■本报评论员 王俞楠
前不久,钱江世纪城在科创领域投下的一枚重磅石子:新设的总规模10亿元的科创基金,允许出现最高不超过总规模80%的亏损,单一项目最高允许出现100%损失。这种“白纸黑字”写下容亏率的魄力,在全国政府引导基金中堪称罕见。
长期以来,国资背景的创投基金往往背负着“只许成功、不许失败”的隐形枷锁。由于担心国有资产流失,在投资决策上容易趋于保守,往往只敢锦上添花,不敢雪中送炭。
然而,科技创新的本质是一场向未知领域的“远征”,它天然伴随着高失败率。
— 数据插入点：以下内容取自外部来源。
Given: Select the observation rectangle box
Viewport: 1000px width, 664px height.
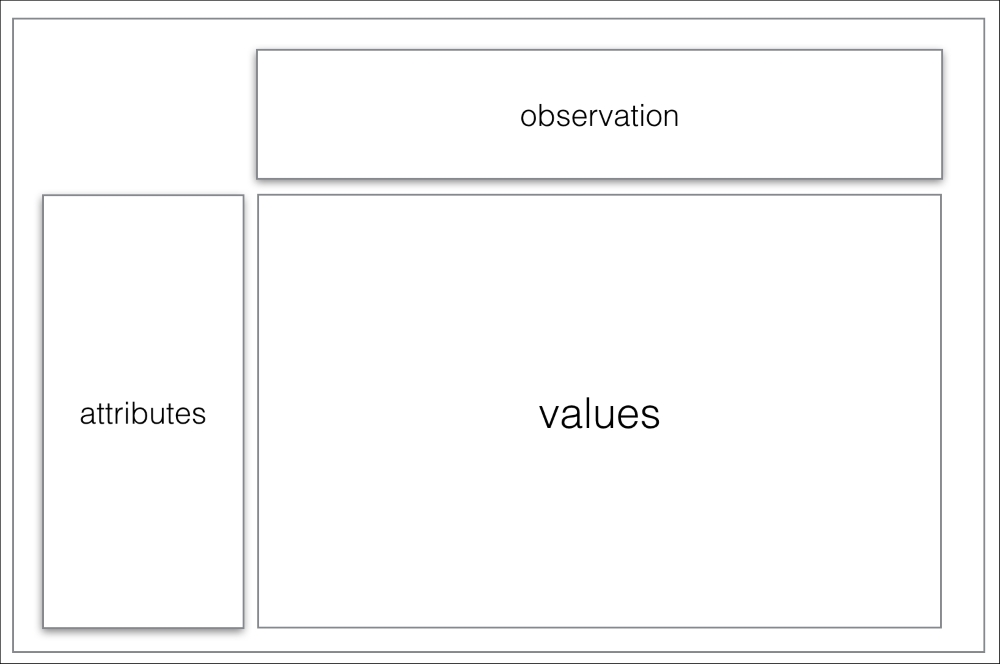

如果不能建立起与科创规律相匹配的考核机制,所谓的“投早、投小、投硬科技”就可能沦为一句空话。
钱江世纪城这一笔,正是要砸开这副枷锁。
当然,宽容失败和放任不管,是两回事。在容亏率背后,一份尽职免责清单同步出台:政策突变、技术颠覆、不可抗力风险等情形适用免责;违反党纪法规、利益输送等列入负面清单。放开的是一线团队的手脚,守住的是公共资金的安全线。“容什么错”和“不容什么错”同时讲清楚,才能让“宽容失败”建立在客观、合规、专业的基础之上,而非糊涂的“大撒把”。
为什么要下这么大的决心?有行业观察指出,初创企业,从种子轮到稳定盈利,存活率不足十分之一。浙江之江创投研究院执行院长周恺秉认为,只有足够多的创业体量,才能孕育出“超级独角兽”。钱江世纪城两万多家企业、三万多户市场主体,要在这个育苗池里捞出好苗子,前提就是敢试错。
敢试错,但不是盲目试。根据计划,该基金将在三年内深度挖掘早期项目300个,实质性推进投资100个,力争培育50家以上高新技术企业。数字背后,是一套从“星探”到“星轨”再到“星汇”的全周期打法。这说明,容亏不是盲目撒钱,而是有章法地筛选、有耐心地陪跑。
更深一层看,容亏机制影响的不仅是项目,更是人。一个对失败不宽容的城市,筛选出去的不是那些会失败的人,而是那些最敢冒险的人。
道理并不复杂:创业,如果失败了要赔上的不仅是金钱,还有名声和未来,那么即便是最想冒险的人,也一定会去找一个输得起的城市。不是那里租金更便宜,而是那里给失败留了一条退路。
东南网架的一位负责人曾这样形容在这里的感受:“有种你还没开口,他已经把凳子挪好、菜单递过来、连WIFI密码都帮你输好的感觉。”这种“被重视、被懂得”,或许是营商环境里最难复制的部分。而允许亏80%,说到底,就是把这种“被懂得”从对成功者的礼遇,延伸到了对失败者的兜底。一个既能为成功喝彩,也能为失败托底的城市,创业者才敢放手一搏。
钱塘江潮,以信义著称。这种“信”,既是对成功的嘉许,也应包含对探索过程中暂时性挫折的宽宥。当别处还在让创业者排队等待不确定的认可时,钱江世纪城通过这一纸协议告诉他们:“你尽管去闯,风险我来扛。”
不是因为一定能成,而是因为这座城市需要你试。